Dans des modèles de souris diabétiques, PATAS a été capable de rétablir la physiologie normale des adipocytes en restaurant l’absorption du glucose. « Grâce à PATAS, les adipocytes qui n’avaient plus accès au glucose sont à nouveau capables d’absorber le glucose pour ensuite le métaboliser afin de synthétiser et sécréter des lipides bénéfiques pour tout l’organisme tout en absorbant des lipides extrêmement toxiques, les acides gras non-estérifiés. Les effets sont visibles chez l’animal, avec une amélioration nette de la résistance à l’insuline, et de tout un tas d’autres paramètres et comorbidités, notamment une meilleure régulation glycémique, une diminution de la stéatose et de la fibrose du foie », explique Vincent Marion.

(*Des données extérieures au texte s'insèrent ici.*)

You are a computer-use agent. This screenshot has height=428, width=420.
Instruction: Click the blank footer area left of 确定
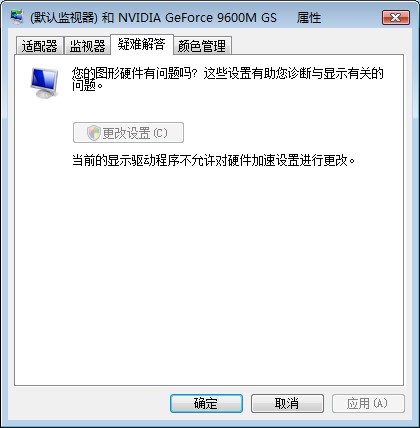(88, 404)
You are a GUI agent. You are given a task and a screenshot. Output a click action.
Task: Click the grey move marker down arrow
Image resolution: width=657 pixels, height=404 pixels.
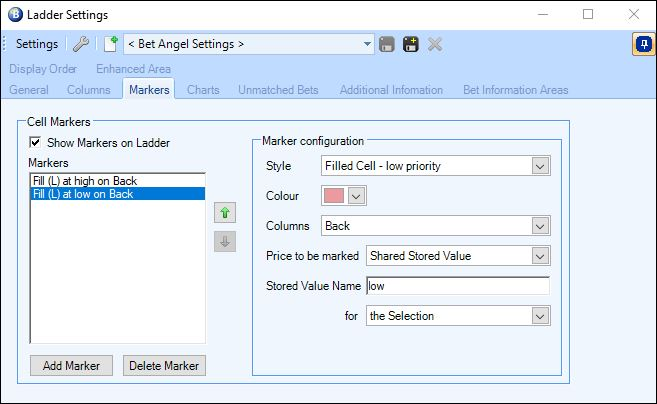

Ces résultats prometteurs chez l’animal permettent aux chercheurs et chercheuses d’envisager l’organisation prochaine d’un essai clinique afin de tester PATAS chez l’humain.

Afin de valoriser ces résultats et faciliter l’organisation d’un tel essai, Vincent Marion a par ailleurs fondé la startup AdipoPharma SAS.

[1] L’insuline est une hormone sécrétée par le pancréas. Elle favorise le stockage du glucose circulant dans les cellules musculaires, adipeuses et hépatiques et, d’autre part, inhibe la synthèse et le relargage de ce sucre à partir des réserves stockées. Chez les diabétiques, ces cellules répondent moins bien à l’insuline. On parle de résistance à l’insuline.

[2] Le tissu adipeux est un ensemble de cellules appelées adipocytes qui stockent des graisses.

image : Tissu adipeux viscéral de souris marqué en fluorescence avec de l’AdipoRed. Les noyaux sont colorés en bleu. © Vincent Marion.